-------- Provided records

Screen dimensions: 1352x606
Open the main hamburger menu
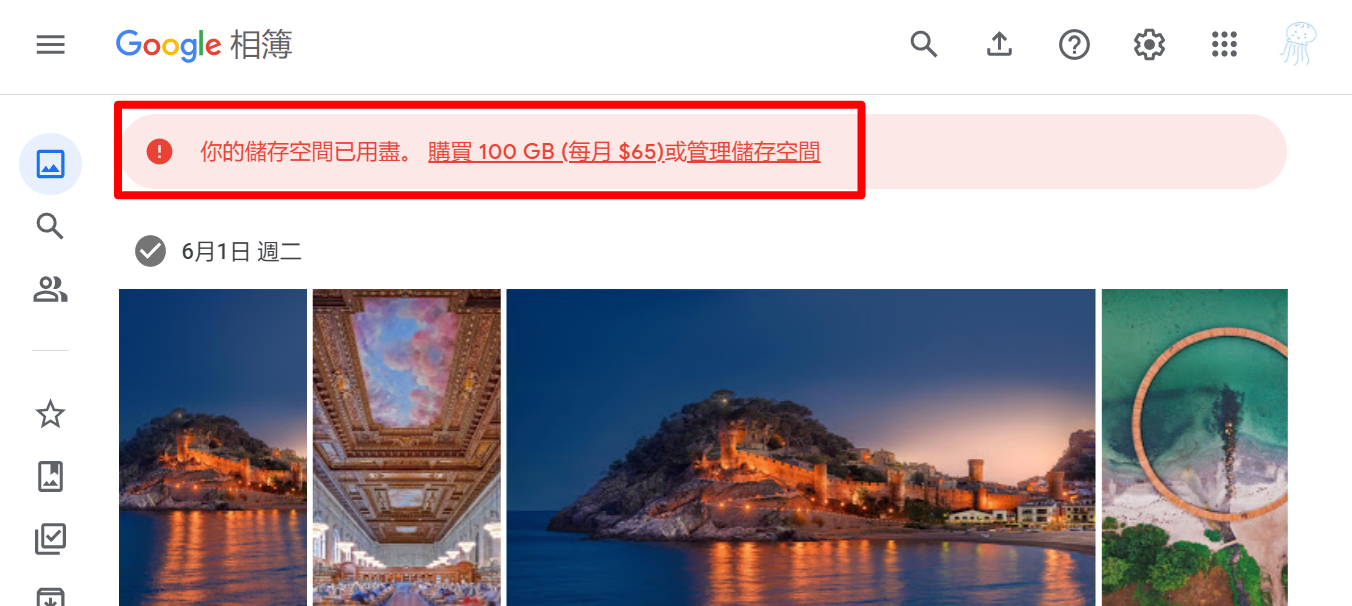click(50, 45)
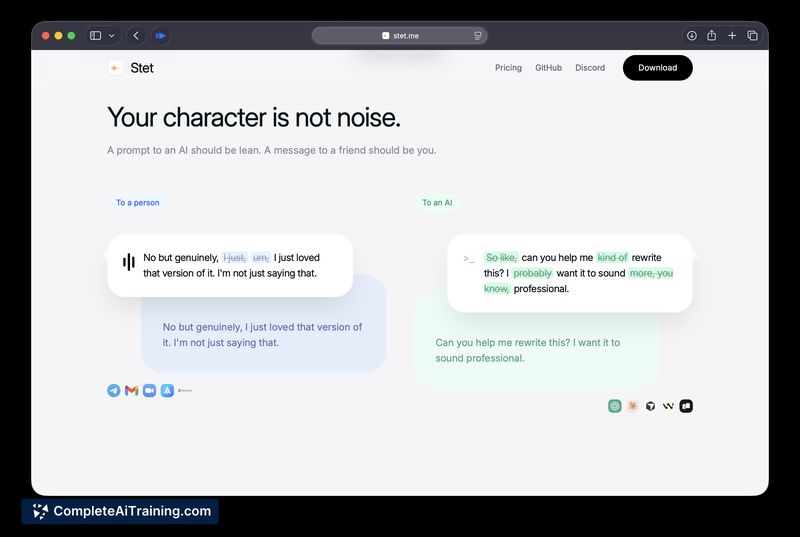Click the Cursor cube icon

[x=650, y=406]
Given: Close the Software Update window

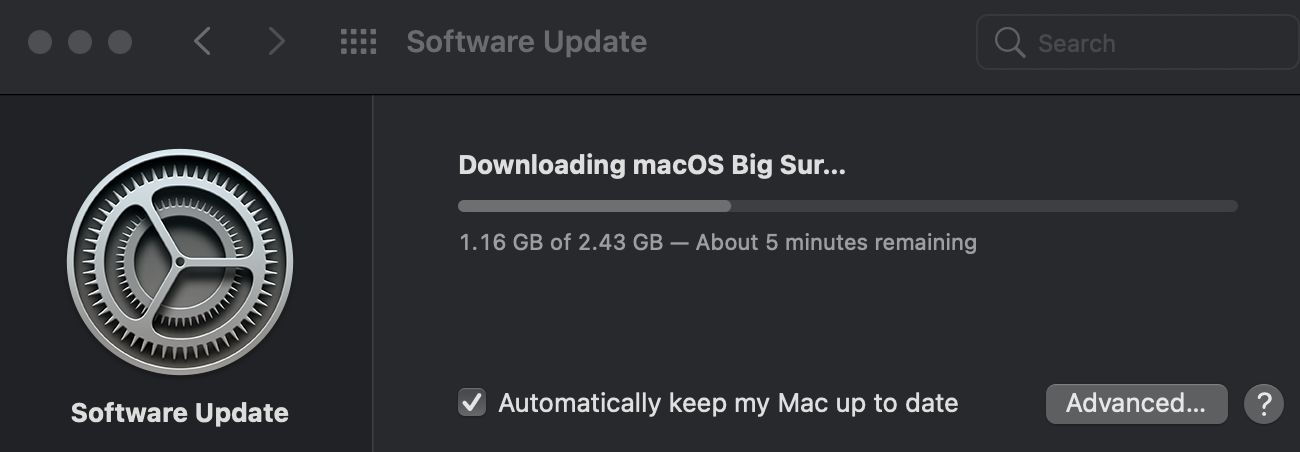Looking at the screenshot, I should (40, 42).
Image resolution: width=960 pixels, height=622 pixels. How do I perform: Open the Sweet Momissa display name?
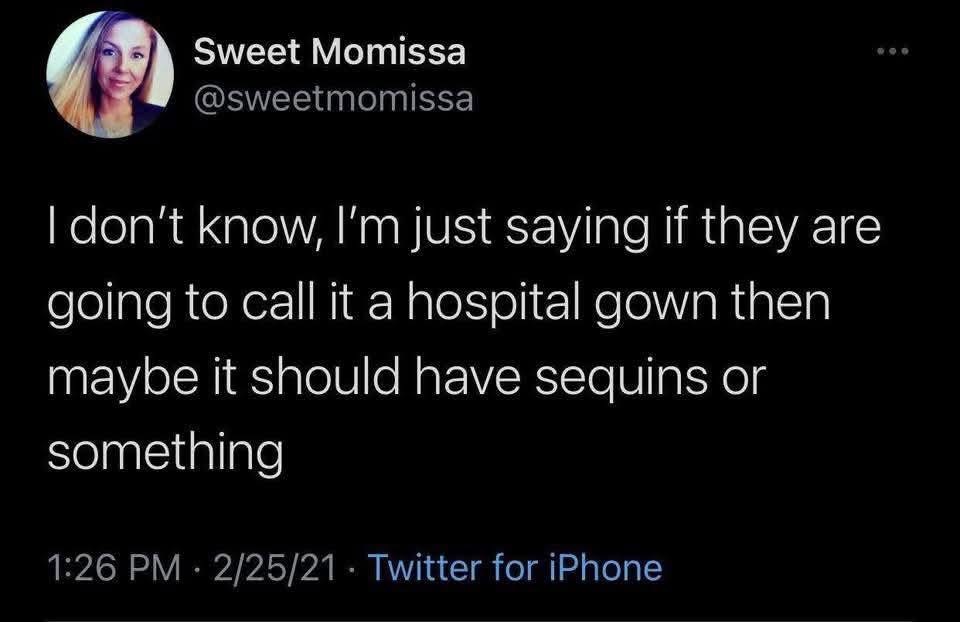click(329, 53)
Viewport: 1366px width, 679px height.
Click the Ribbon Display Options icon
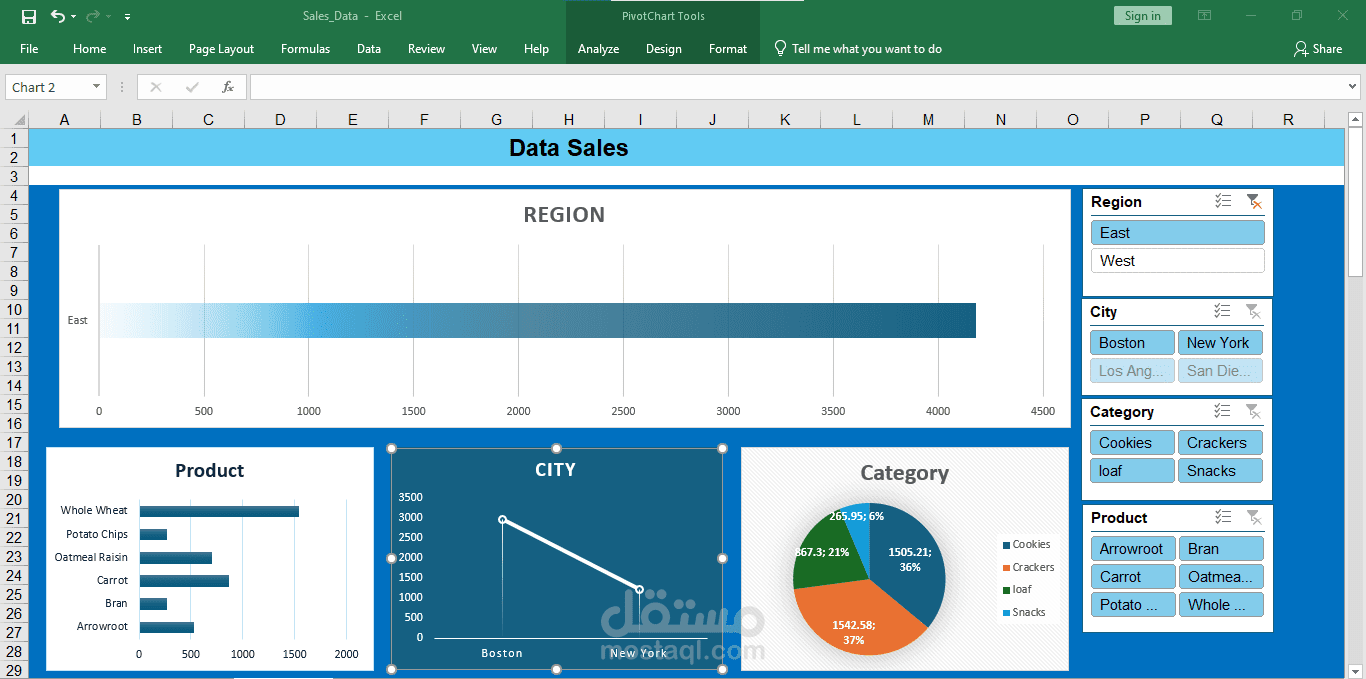[x=1205, y=16]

----------------

Description of the task. What you return should match the records line for line, minus the pictures.

Your solution.
Screen dimensions: 1352x606
Open the main hamburger menu
click(50, 45)
Click the Cursor cube icon

[x=650, y=406]
Given: Close the Software Update window

Looking at the screenshot, I should (40, 42).
Image resolution: width=960 pixels, height=622 pixels. How do I perform: Open the Sweet Momissa display name?
click(329, 53)
Viewport: 1366px width, 679px height.
Click the Ribbon Display Options icon
[x=1205, y=16]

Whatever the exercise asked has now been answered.